Business & Management Studies

Value co-creation: a metatheory unifying framework and fundamental propositions

Value co-creation: a metatheory unifying framework and fundamental propositions

Value co-creation’s core interactive and value-creating nature is unified across theoretical perspectives.

Authors

Victor Saha, Assistant Professor, Jindal Global Business School, O.P. Jindal Global University, Sonipat, Haryana, India

Linda D. Hollebeek, Sunway Business School, Sunway University, Kuala Lumpur, Malaysia; Vilnius University, Vilnius, Lithuania; Tallinn University of Technology, Tallinn, Estonia; Umea University, Umea, Sweden; University of Johannesburg, Johannesburg, South Africa

Mani Venkatesh, Asper School of Business, University of Manitoba, Winnipeg, Canada

Praveen Goyal, Birla Institute of Technology and Science Pilani, Pilani, India

Moira Clark, Henley Business School, University of Reading, Reading, United Kingdom

Summary

Purpose: Value co-creation (VCC) represents actors’ joint, communal or shared value-creating processes. However, while existing research has advanced important VCC-based insight, the use of differing metatheoretical lenses to study VCC incurs a risk of theoretical fragmentation, thus potentially hampering this research stream’s continued development. We, therefore, undertake an in-depth review of the corpus of VCC research that focuses on its common conceptual underpinnings as anchored in differing perspectives.

Design/methodology/approach: To explore this objective, we undertake an extensive review of extant VCC literature, based on which we develop an integrative conceptual framework of VCC.

Findings: We propose an integrative, metatheory-unifying definition and framework of VCC that reflect its core hallmarks and dynamics across its adopted theoretical perspectives. Based on the framework, we also derive a set of fundamental propositions (FPs) that synthesize VCC’s core tenets.

Research limitations/implications: VCC conceptualizations grounded in differing metatheoretical perspectives reveal the concept’s core interactive, value-creating nature across metatheoretical perspectives. Though VCC emanates from interactivity between any actor constellation, unifying different metatheories of VCC uncovers important insight.

Practical implications: The study suggests that for effective value co-creation, managers need to establish agreed-upon institutional arrangements, facilitate positive actor relationships and experiences and address challenges like collaboration, transparency, empathy and skill development while ensuring that affective, cognitive, economic and social dimensions of success are met for all actors involved. Successful initiatives require seamless communication, mutual understanding, cost-benefit favorability and public recognition of contributions.

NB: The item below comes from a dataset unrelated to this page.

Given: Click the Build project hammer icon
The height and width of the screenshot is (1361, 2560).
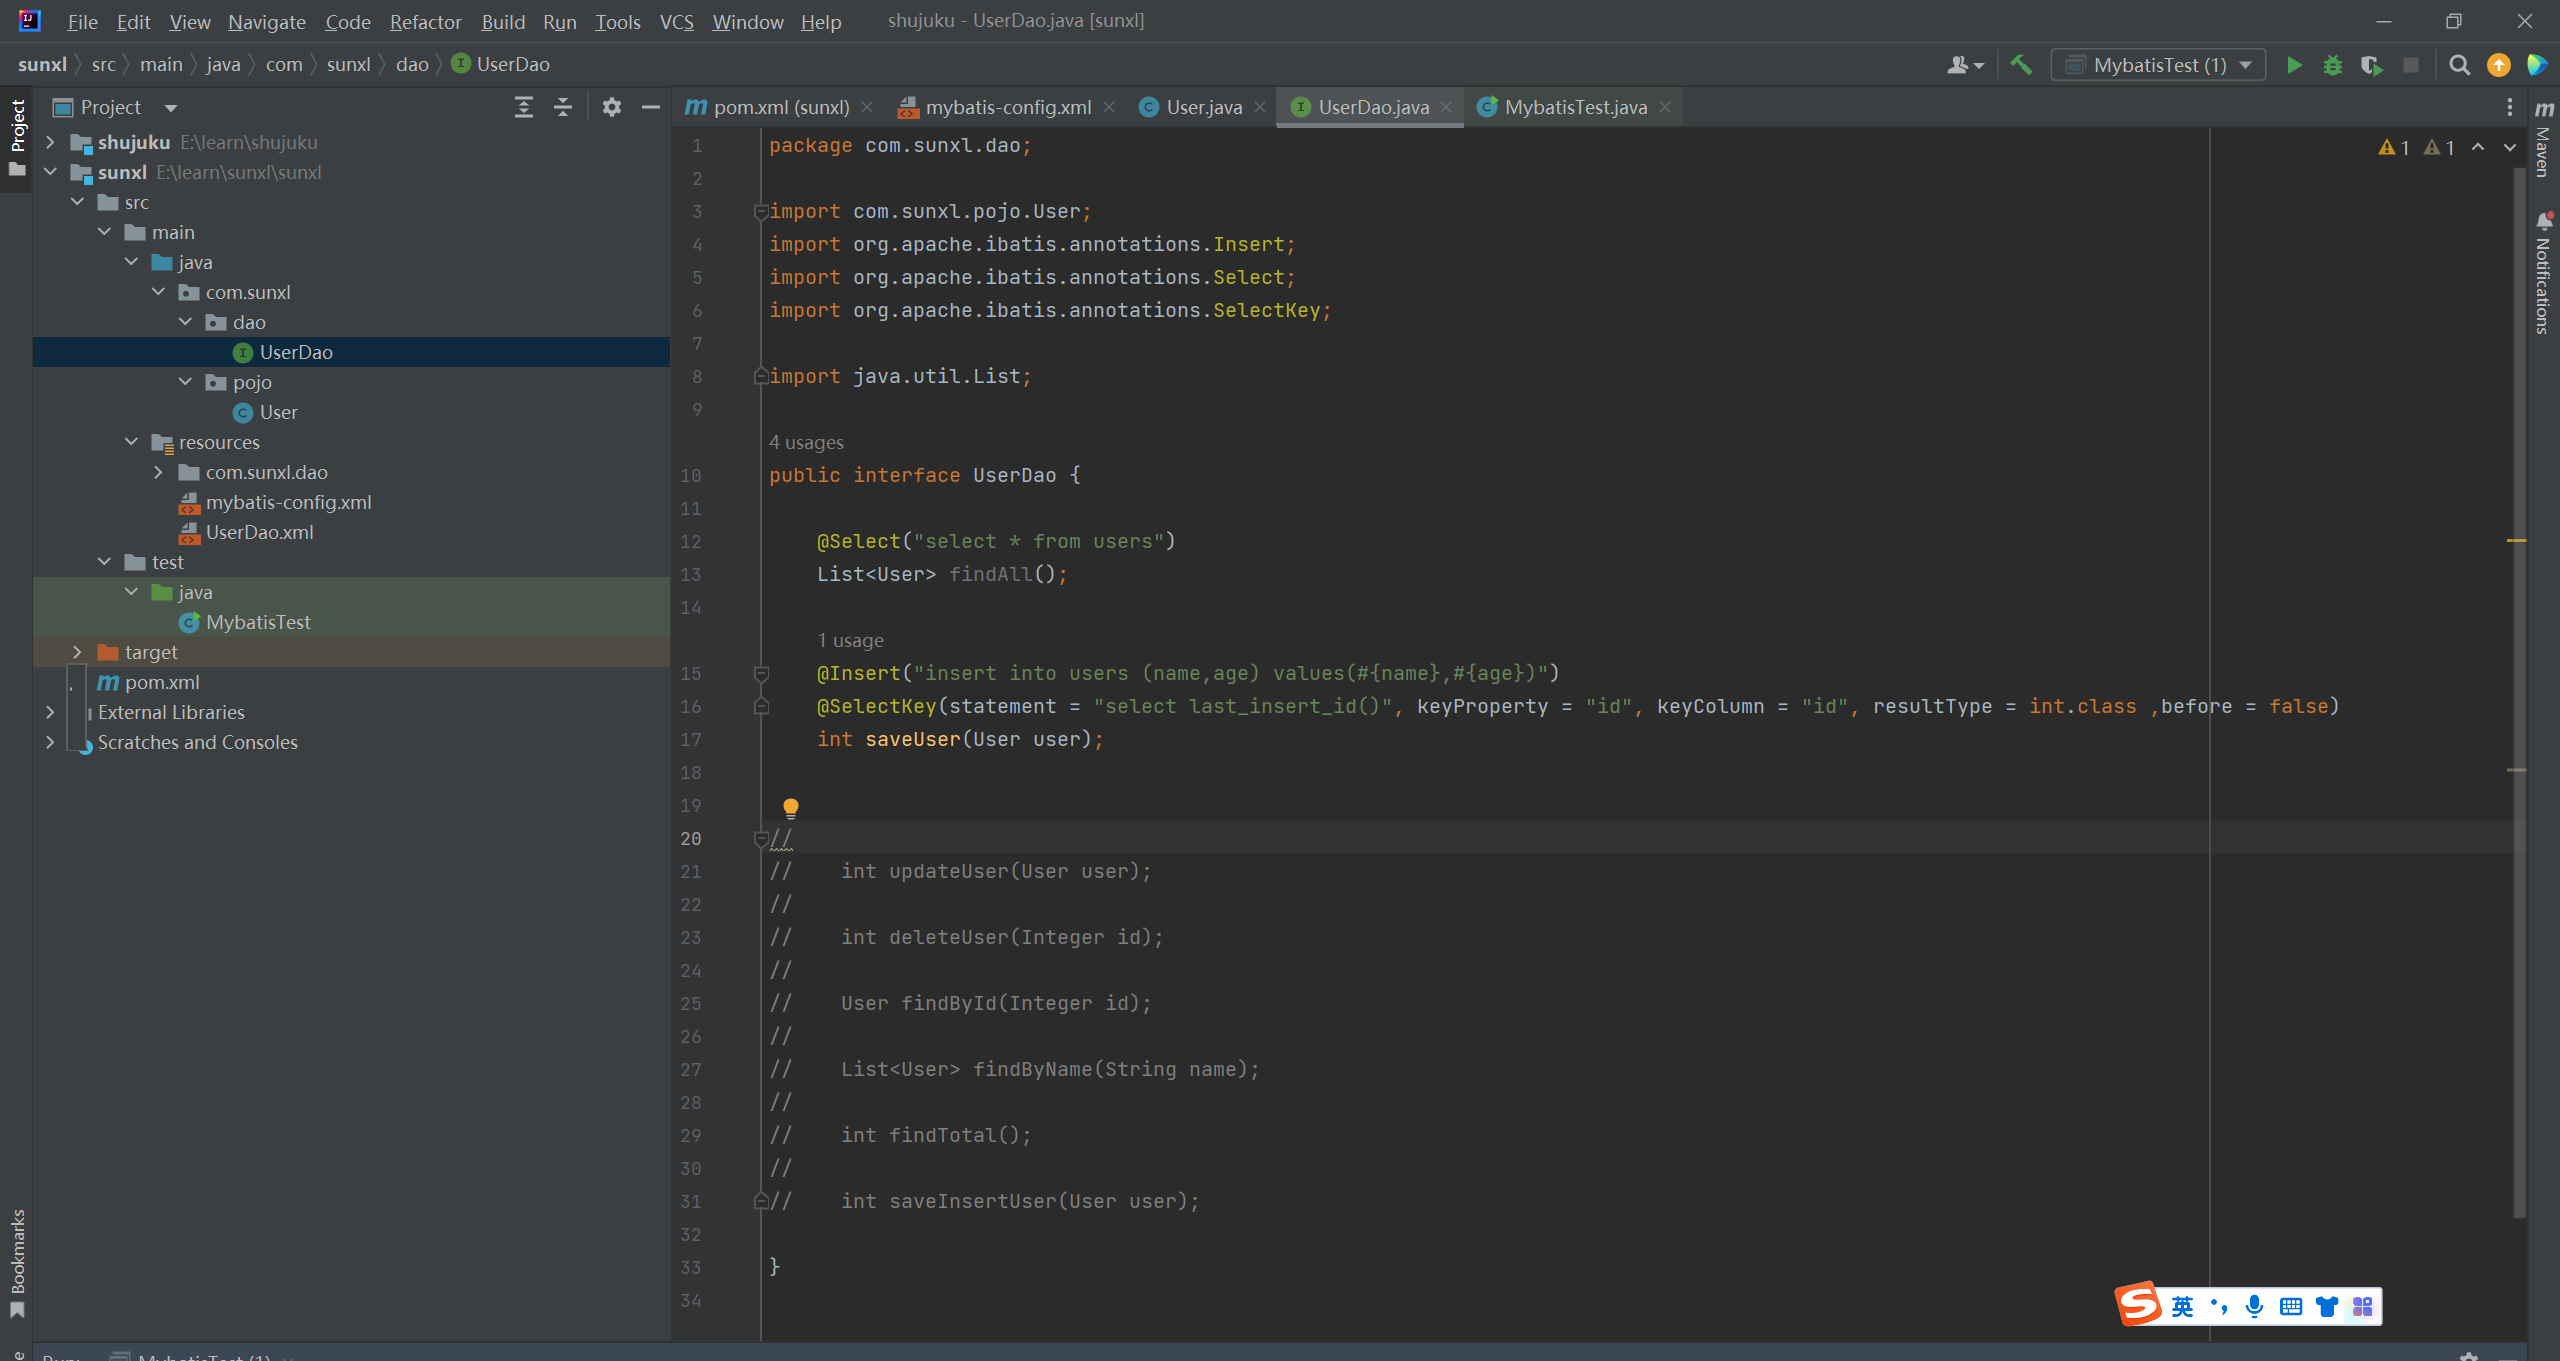Looking at the screenshot, I should (2021, 65).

Originality/value: Given VCC’s rising strategic importance, a plethora of studies have investigated this concept from differing metatheoretical perspectives, yielding potential VCC-based fragmentation. Addressing this gap, we take stock of the VCC literature with a view to distilling the concept’s core, trans-metatheoretical hallmarks, as synthesized in the proposed framework and FPs of VCC.